Awareness, Education
Two recent studies pointed to the need for clinicians to be aware of their patients’ reactions to a thyroid diagnosis. Susan C. Pitt, MD, associate professor of surgery and director of the endocrine surgery health services research program at the University of Michigan, Ann Arbor, and colleagues reviewed the literature on patient perception of receiving a thyroid diagnosis and found, “Fear and worry about cancer in general and the possibility for recurrence contribute to lasting psychological distress and decreased quality of life. Patients’ perceptions of their diagnosis and resulting emotional reactions influence treatment decision making and have the potential to contribute to decisions that may over-treat a low-risk thyroid cancer.”
In another recent study, Pitt and colleagues assessed fear of thyroid cancer in the general US population and found that close to half of 1136 respondents to an online survey had high levels of thyroid cancer-specific fear, particularly women and those under age 40. “Because disease-specific fear is associated with overtreatment, targeted education about the seriousness, incidence, and risk factors for developing thyroid cancer may decrease public fear and possibly overtreatment related to ‘scared decision-making,’” the authors concluded.
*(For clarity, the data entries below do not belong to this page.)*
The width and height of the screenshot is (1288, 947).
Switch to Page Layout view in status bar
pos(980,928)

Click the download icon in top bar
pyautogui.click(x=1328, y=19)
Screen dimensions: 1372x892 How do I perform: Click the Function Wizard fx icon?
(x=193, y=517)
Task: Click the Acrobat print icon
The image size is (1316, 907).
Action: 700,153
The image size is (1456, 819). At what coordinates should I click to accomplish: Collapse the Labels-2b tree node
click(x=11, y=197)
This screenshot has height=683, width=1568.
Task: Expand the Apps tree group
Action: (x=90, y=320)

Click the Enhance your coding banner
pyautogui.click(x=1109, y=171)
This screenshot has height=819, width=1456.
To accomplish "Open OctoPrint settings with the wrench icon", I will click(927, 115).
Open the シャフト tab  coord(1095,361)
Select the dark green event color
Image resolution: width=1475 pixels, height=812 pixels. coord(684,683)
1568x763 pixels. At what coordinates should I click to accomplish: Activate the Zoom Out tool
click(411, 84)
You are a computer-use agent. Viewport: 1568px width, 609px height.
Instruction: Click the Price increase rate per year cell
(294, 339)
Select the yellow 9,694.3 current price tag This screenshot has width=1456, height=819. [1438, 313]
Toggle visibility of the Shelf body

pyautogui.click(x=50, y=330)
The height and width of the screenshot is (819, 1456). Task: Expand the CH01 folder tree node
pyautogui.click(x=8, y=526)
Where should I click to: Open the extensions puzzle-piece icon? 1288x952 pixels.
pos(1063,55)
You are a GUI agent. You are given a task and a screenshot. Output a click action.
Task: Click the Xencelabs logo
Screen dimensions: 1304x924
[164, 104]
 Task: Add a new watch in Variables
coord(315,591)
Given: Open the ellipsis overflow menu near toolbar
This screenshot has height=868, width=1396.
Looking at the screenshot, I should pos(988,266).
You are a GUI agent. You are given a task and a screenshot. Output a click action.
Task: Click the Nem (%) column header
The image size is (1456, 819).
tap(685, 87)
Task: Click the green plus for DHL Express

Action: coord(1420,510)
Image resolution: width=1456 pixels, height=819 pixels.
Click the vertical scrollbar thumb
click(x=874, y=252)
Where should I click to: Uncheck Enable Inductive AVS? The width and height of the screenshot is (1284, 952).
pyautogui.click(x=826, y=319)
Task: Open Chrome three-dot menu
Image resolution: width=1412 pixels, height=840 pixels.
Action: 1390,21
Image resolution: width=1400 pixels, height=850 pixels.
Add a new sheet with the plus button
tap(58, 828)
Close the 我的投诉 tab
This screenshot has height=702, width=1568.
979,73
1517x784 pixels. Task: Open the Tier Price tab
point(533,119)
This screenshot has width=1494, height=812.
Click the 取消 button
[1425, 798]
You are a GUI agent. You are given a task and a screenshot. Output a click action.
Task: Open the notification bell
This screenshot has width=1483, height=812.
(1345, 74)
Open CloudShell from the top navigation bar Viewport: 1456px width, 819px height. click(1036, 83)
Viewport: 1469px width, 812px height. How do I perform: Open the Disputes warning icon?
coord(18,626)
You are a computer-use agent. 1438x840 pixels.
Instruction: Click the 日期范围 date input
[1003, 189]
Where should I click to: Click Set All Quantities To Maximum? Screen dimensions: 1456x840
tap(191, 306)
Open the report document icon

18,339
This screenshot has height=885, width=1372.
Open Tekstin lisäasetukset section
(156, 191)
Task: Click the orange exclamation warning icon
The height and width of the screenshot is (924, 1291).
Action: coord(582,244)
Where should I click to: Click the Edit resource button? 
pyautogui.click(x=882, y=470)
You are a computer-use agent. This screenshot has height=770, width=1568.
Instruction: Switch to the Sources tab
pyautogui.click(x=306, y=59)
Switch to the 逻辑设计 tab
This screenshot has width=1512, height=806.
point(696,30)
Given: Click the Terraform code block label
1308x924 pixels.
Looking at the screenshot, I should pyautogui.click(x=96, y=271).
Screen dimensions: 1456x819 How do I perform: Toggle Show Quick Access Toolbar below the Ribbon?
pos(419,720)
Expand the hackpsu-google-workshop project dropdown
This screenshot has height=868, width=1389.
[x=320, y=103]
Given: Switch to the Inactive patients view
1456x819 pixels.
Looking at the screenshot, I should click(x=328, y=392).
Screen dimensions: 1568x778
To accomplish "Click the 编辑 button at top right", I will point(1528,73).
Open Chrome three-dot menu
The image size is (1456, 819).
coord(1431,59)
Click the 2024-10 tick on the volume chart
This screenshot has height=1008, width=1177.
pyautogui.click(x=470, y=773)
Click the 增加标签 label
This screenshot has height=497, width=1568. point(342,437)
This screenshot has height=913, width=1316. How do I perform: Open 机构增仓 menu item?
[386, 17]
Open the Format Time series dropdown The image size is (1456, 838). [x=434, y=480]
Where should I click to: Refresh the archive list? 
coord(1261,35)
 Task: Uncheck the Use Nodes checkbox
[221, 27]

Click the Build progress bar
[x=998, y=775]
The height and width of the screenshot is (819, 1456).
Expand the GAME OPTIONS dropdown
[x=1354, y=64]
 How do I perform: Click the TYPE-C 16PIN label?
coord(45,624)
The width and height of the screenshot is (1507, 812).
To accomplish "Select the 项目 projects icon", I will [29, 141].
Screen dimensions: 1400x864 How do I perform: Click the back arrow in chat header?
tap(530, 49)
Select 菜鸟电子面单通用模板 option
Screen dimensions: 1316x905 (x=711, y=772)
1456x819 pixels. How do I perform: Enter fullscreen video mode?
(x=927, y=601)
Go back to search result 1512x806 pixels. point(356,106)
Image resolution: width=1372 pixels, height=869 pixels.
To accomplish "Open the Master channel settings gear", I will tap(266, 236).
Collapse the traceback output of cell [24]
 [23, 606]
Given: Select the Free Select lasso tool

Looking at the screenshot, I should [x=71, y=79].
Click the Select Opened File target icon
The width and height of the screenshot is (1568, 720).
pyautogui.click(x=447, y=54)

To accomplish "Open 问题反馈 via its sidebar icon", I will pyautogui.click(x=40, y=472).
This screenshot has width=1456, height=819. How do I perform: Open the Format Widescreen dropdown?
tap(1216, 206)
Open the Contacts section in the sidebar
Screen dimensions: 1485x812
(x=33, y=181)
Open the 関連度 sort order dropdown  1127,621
McMullen added, “Taking the time to educate the patient on the diagnosis, prognosis, and treatments can provide reassurance without being dismissive. Most patients are very receptive and understanding once things are explained thoroughly and their questions are answered. We find that factual information can be even more reassuring for patients than saying, ‘This is a good cancer.’”
Desai advised, “Clinicians should acknowledge the spectrum of experiences patients may have.” They should provide empathy and reassurance as well as personalized discussions regarding prognosis and treatment options. In addition, “they should focus on survivorship care by addressing both the long-term and short-term effects on health and lifestyle that can occur post treatment,” as well as the possible need for mental health support.
“I heard many times in residency that, ‘if you had to have cancer, have thyroid cancer,’ ” Malini Gupta, MD, director of G2Endo Endocrinology & Metabolism, Memphis, Tennessee, and vice chair of the American Association of Clinical Endocrinology’s Disease State Networks, said in an interview.
“One should not want any cancer,” she said. “There are some very aggressive tumor markers in differentiated thyroid cancer that can have a worse prognosis. There are many aspects of thyroid cancer treatment that cause anxiety and a stress burden. Recovery varies from person to person.”
“There needs to be education across all sectors of healthcare, particularly in primary care,” she added. “I personally have medullary thyroid cancer that I found myself while fixing my ultrasound. There are many aspects to survivorship.”
Fidler-Benaoudia, Schulte, McMullen, and Desai declared no competing interests. Gupta is on the speaker bureau for Amgen (Tepezza) and IBSA (Tirosint) and is a creative consultant for AbbVie.
A version of this article first appeared on Medscape.com.